さらに私の中に、破滅的な生き方も人の生き方として否定できない、どんな生き方も人としてありうる生き方だ、という考えがあります。そうなりたい、なりたくない、という意志とは関係なく、なりうる可能性を否定しない。善も悪も否定しないからこそ、理解できる部分がある。

そんな私のセンシティブな考え方を、他人が理解するのは難しいことです。だからこのような話を他人にすることも普段はありません。ですが私はあのとき、その考え方を隠すことをしなかった。

私のまとまりのない思考の端々を聞いたケアマネージャーが、私たちの家庭に危険を感じてもムリのないことです。

今思い返してみるとケアマネージャーは、私たち2人を丸ごと守るために、夫は弱者だから守ってあげないといけない、と言ったような気がします。

なぜならこれが、夫を施設に預けたくないと言う私と、夫を施設に預けたほうがいいと言うケアマネージャとの、話し合いの最中のことだからです。

私と夫を離すことで、私たち2人の安全を守ろうとしたのでしょう。

ですが私はそのとき、ケアマネージャーの真意を測ることができませんでした。

さらに、ガマンをため込まないための殴り合いが、私の苦肉の策であるということも、ケアマネージャーには伝わっていなかったでしょう。
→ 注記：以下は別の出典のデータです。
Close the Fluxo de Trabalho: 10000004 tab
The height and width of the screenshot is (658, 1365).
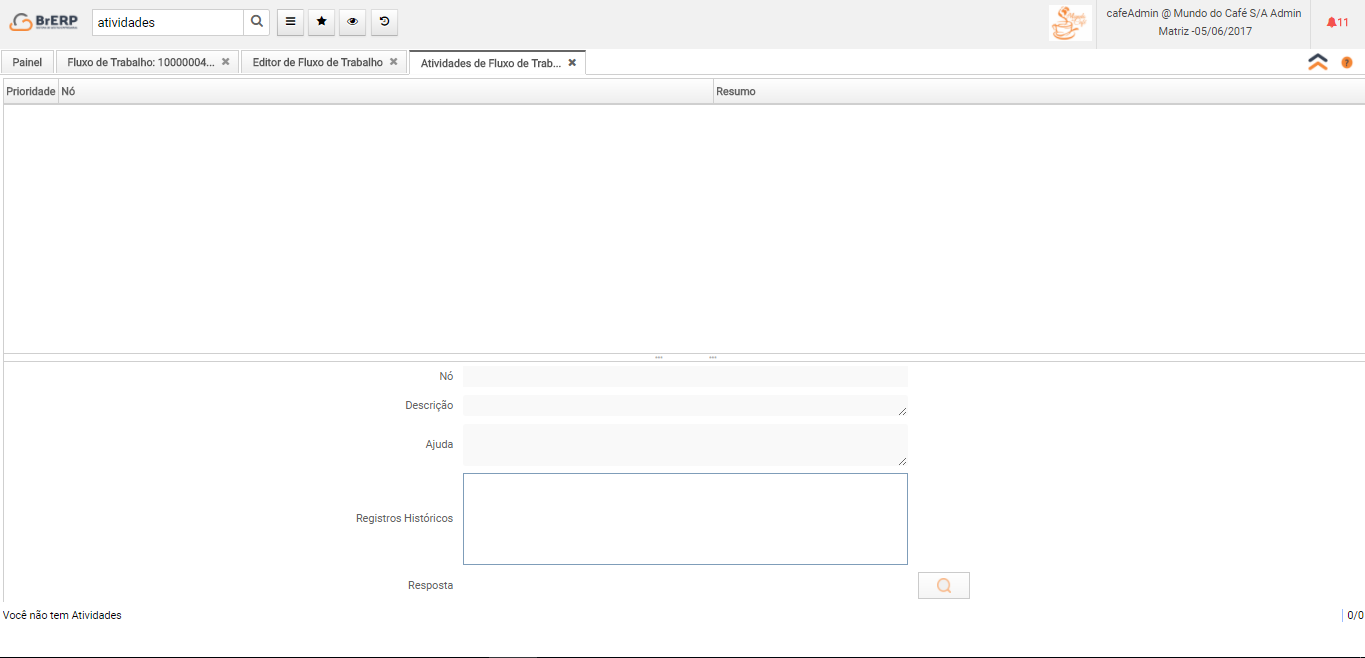point(226,62)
私との意思疎通ができていないなかで、他人が強引にでも家庭内に介入した方がいい状況だと、ケアマネージャーが判断した。けれどもケアマネージャには、家庭内に介入する権限などなにもない。それでもケアマネージャーとして夫を守るために、なんとかしなければという思いから発したのが、夫は弱者だから守ってあげないといけない、という言葉だったのかもしれません。

そう考えるとケアマネージャーも必死だったのかもしれません。なぜなら普段、夫のケアマネージャーが夫のことを弱者として見ているとは、私には思えないからです。

認知症の夫は弱者なのか、という問いに対する私の答えは、見る人によってはそうかもしれないけれど、私にとっては対等な関係の家族です。

そして、夫と関わりのある人には、弱者としてではなく、ひとりの人間として夫を見てほしいなと思います。